:: The problem ::
Copy the material word for word, from the line containing "Where should I click to: Click" through the line containing "Click the standalone", both included.

:: Input records ::
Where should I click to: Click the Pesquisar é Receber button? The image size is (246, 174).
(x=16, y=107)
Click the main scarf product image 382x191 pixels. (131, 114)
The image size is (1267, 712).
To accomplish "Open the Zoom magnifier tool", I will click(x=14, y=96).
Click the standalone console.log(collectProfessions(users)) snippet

--

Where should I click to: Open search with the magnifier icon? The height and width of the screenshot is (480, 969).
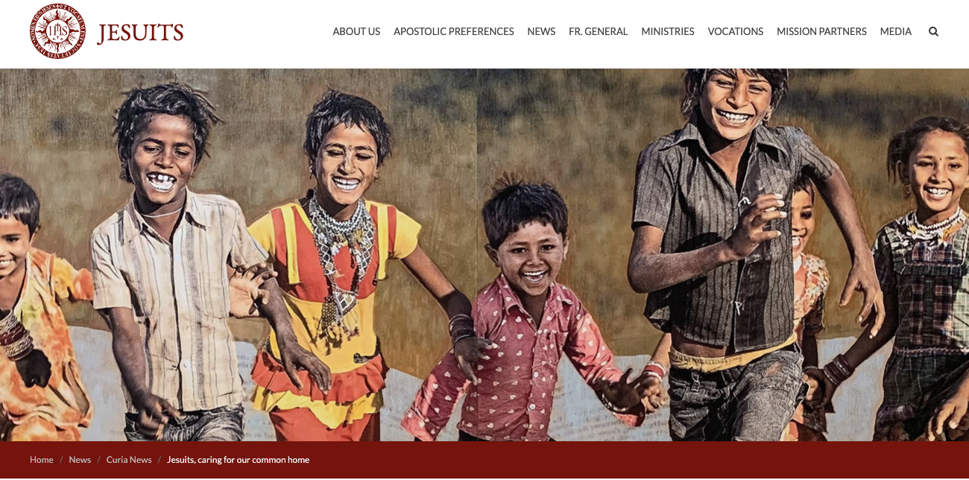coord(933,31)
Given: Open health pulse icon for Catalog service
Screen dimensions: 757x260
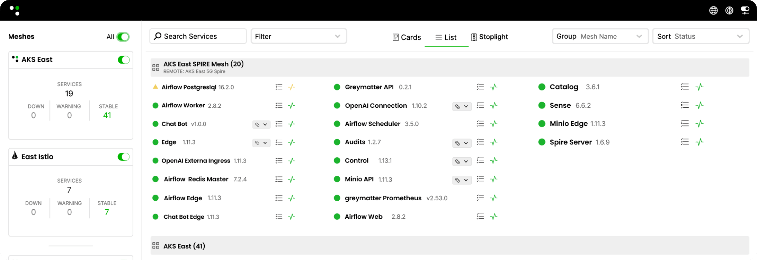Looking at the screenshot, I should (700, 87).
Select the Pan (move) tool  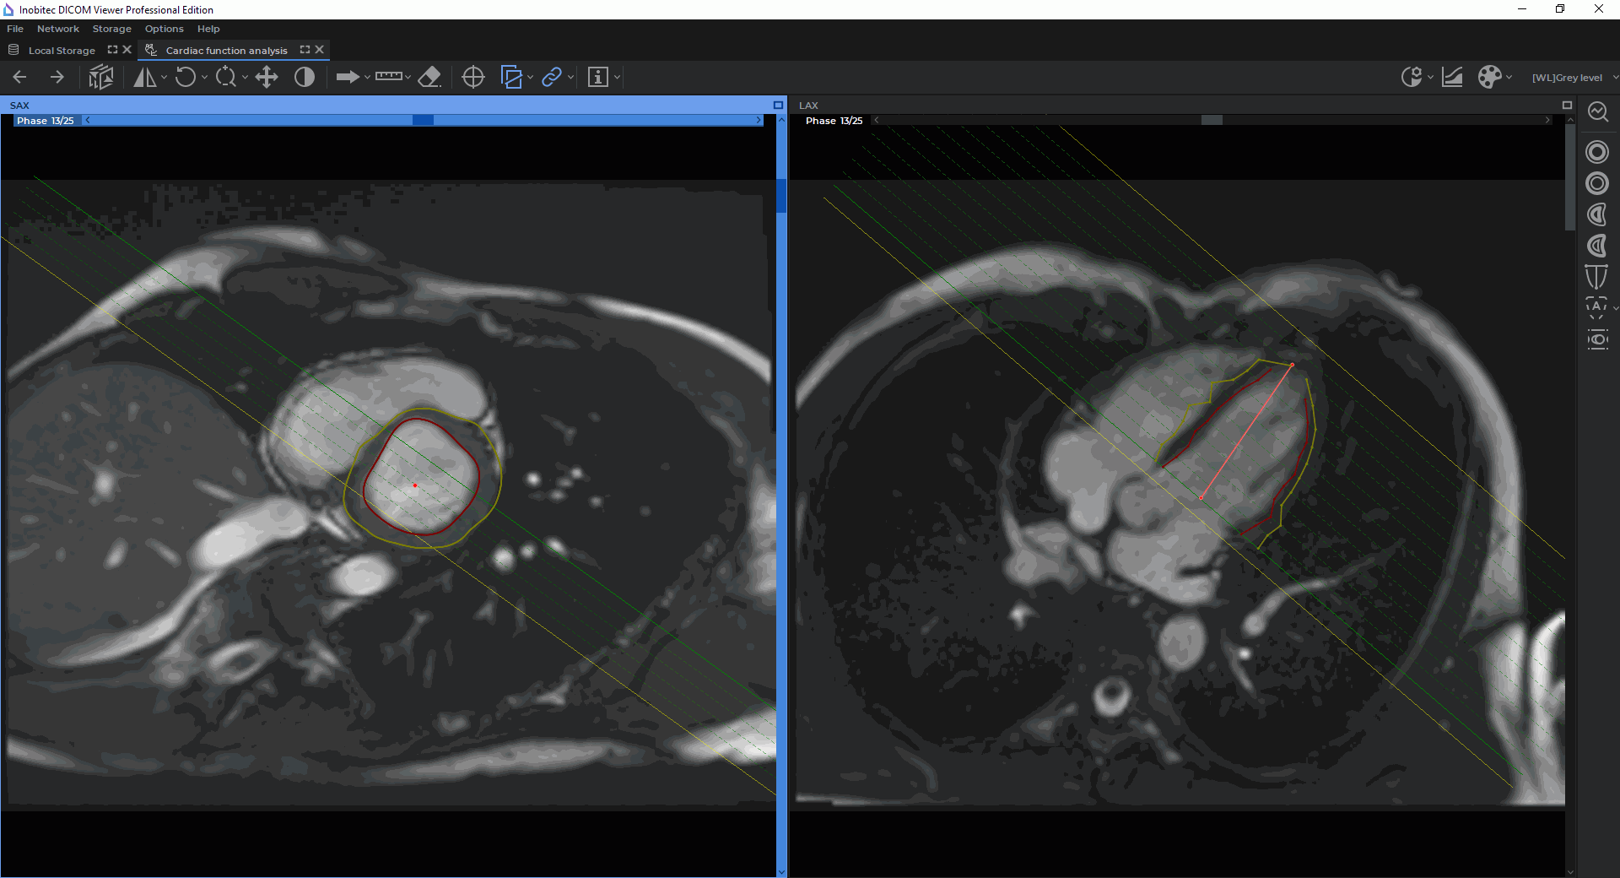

---

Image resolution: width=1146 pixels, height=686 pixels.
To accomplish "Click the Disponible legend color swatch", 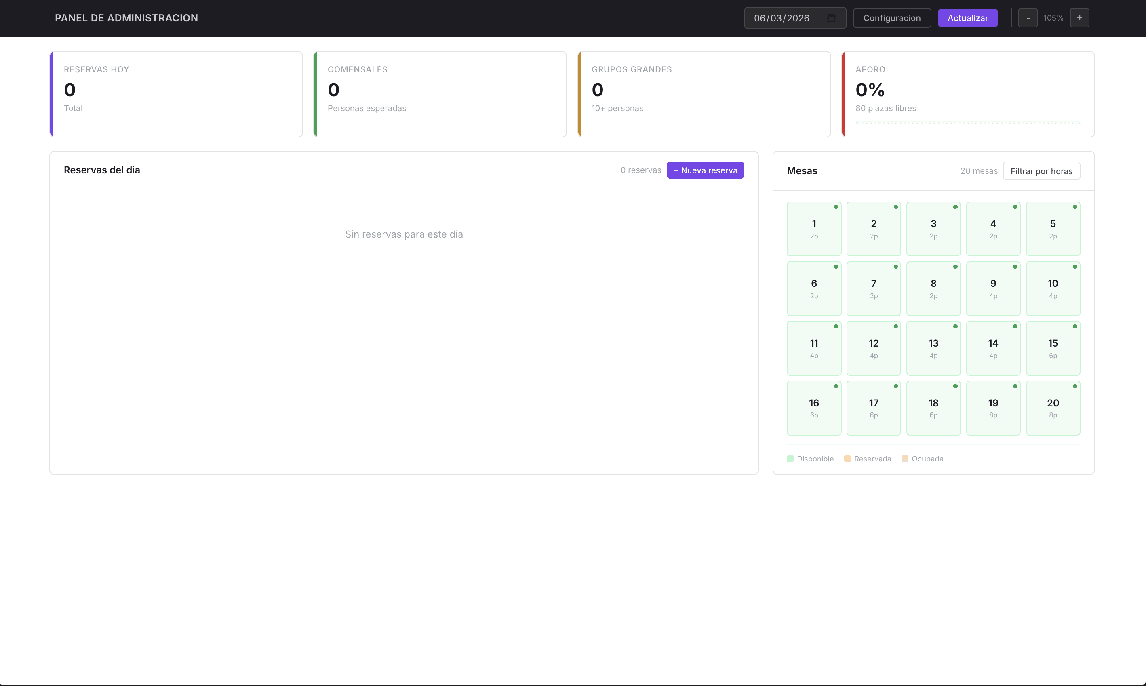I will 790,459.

:: Output of the task ::
Where should I click to: Click the Pesquisar é Receber button? The image size is (246, 174).
(x=16, y=107)
Click the main scarf product image 382x191 pixels. (131, 114)
The image size is (1267, 712).
To accomplish "Open the Zoom magnifier tool", I will click(x=14, y=96).
Click the standalone console.log(collectProfessions(users)) snippet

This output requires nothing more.